BYTES: AT&T suspended caps on broadband data use for all consumers in light of the increased demands caused by the coronavirus, the company confirmed to Karl Bode at Motherboard yesterday. Lawmakers and advocates are pushing other telecommunications companies to take similar measures.
Verizon, Sprint, T-Mobile and Comcast did not immediately respond to requests for comment on whether they would take similar actions. But Federal Communications Commission Chairman Ajit Pai held conference calls with some telecom providers to discuss the coronavirus yesterday afternoon, Brendan Bordelon at National Journal reported. Pai’s office did not respond to a request for comment about the nature of the calls or which companies were involved.
Democratic FCC Commissioner Jessica Rosenworcel was not at the meeting, but has called on the agency to convene broadband providers.
“We need our nation’s broadband providers to lift data caps and end overage fees,” Rosenworcel said in a statement. “Otherwise, work, school, and so much more will be constrained by these caps and consumers, through no fault of their own, will be saddled with charges that given the state of things, are truly unfair.”

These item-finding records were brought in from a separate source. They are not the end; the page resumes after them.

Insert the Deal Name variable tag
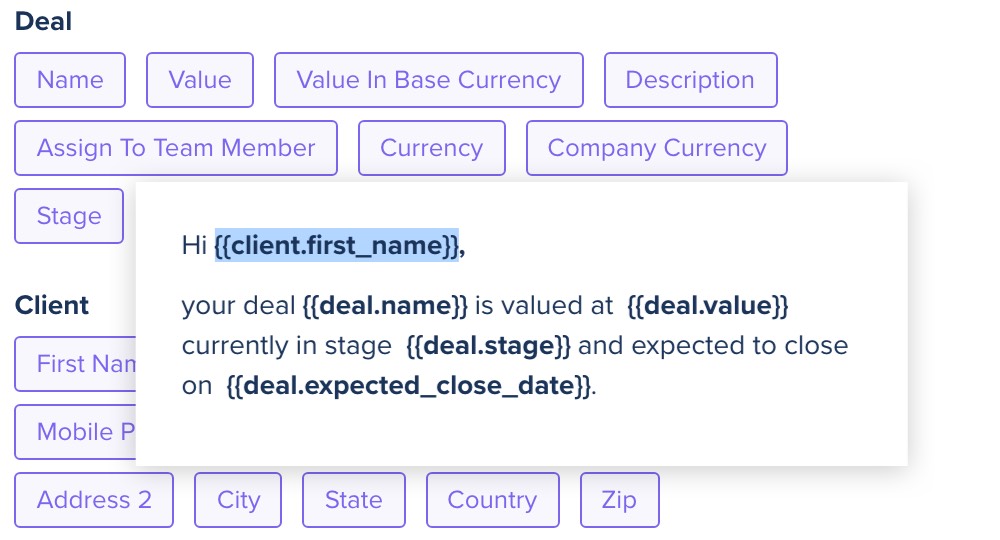Viewport: 1000px width, 540px height. coord(70,80)
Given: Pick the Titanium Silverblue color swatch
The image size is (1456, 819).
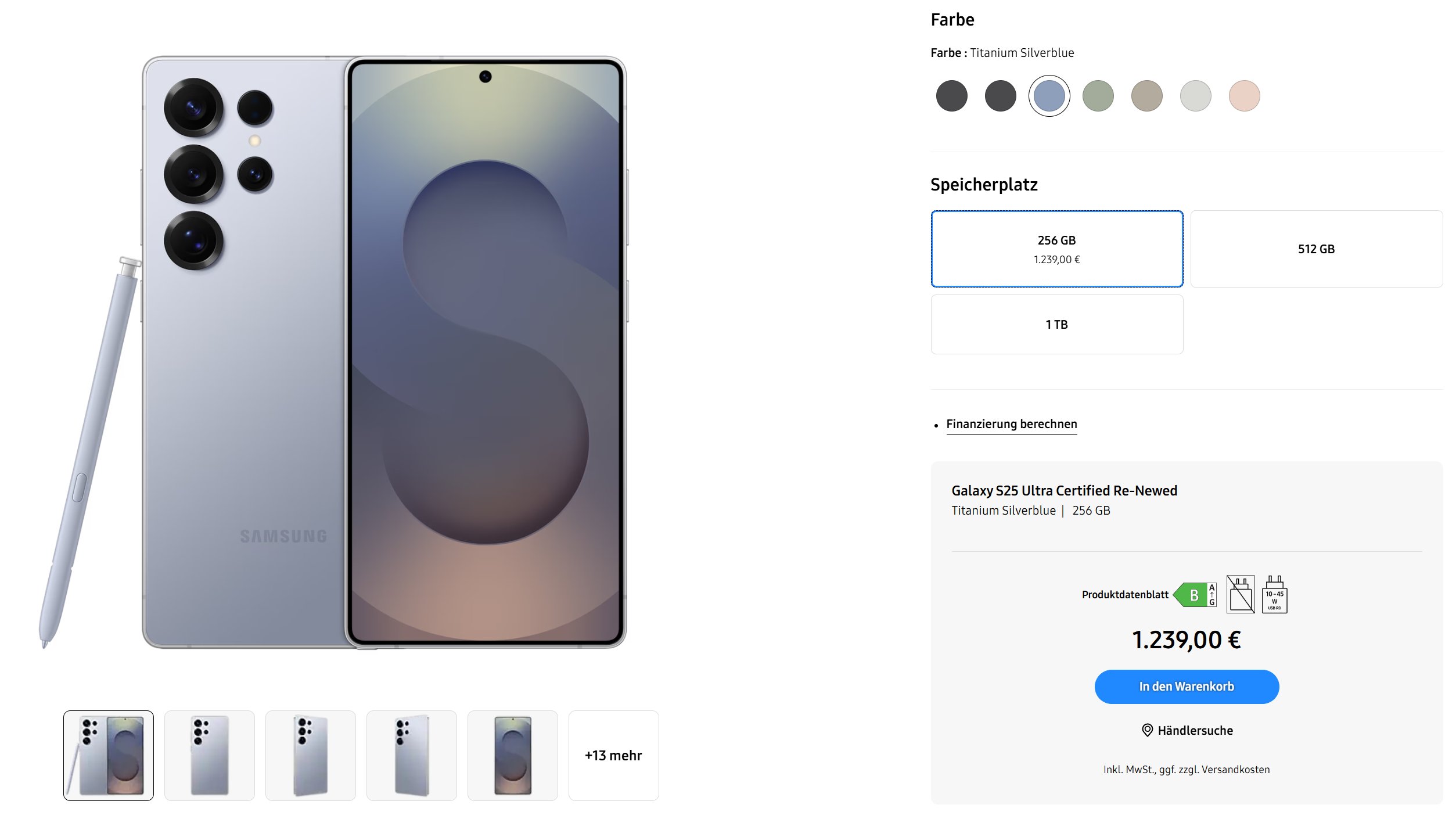Looking at the screenshot, I should point(1049,96).
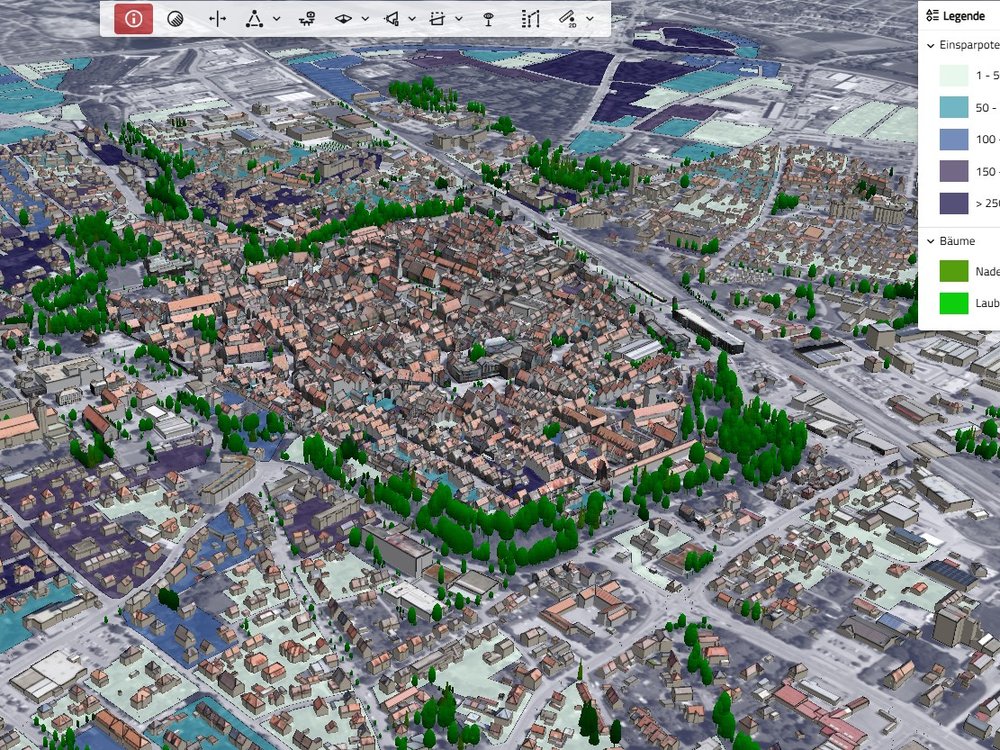
Task: Activate the split swipe arrows tool
Action: pos(217,18)
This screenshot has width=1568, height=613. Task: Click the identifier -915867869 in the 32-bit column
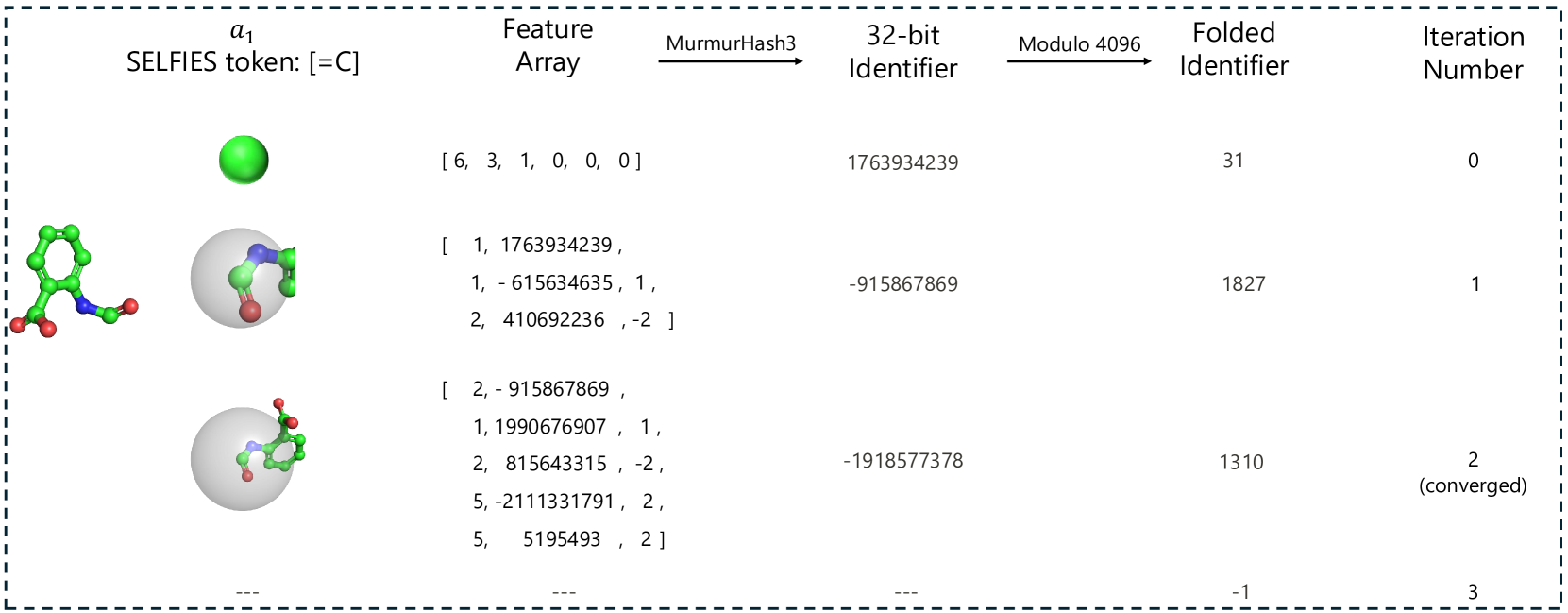[902, 284]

Members of Congress also raised concerns. Sixteen members of the Senate, including presidential candidate Bernie Sanders (I-Vt.) also sent a letter to AT&T, Verizon, Sprint, Comcast, T-Mobile and three other ISPs yesterday urging the companies to pause broadband caps and fees during the crisis.
— News from the public sector:
— The American Civil Liberties Union sued federal immigration and transportation agencies for records about their plans to increase the use of facial recognition technology, my colleague Drew Harwell reports. The group says its lawsuit could shed light on how the government is using the controversial technology and answer questions about the “grave risks to privacy” it poses.
ACLU attorneys want the agencies, which include Customs and Border Protection and the Transportation Security Administration, to provide communications with airlines, as well as details on any internal audits and guidelines governing its use.
Customs and Border Protection, the Transportation Security Administration, and Immigration and Customs Enforcement told Drew they don’t comment on pending litigation. The Department of Homeland Security didn’t respond to a request for comment.
— News from the private sector:
— Tech news generating buzz around the Web:
Airlines are falling on hard times: they’re facing travel restrictions, canceling thousands of flights, contending with swarms of panicked customers, and running costly ghost flights lest they lose their slots to other airlines. In the face of imminent catastrophe, an assortment of cool-headed flight attendants are broadcasting their eerie travels on TikTok to chill tracks.
Apple recently said it is okay to use Clorox disinfectant wipes on your iPhone, reversing previous advice. Just don’t use aerosol spray.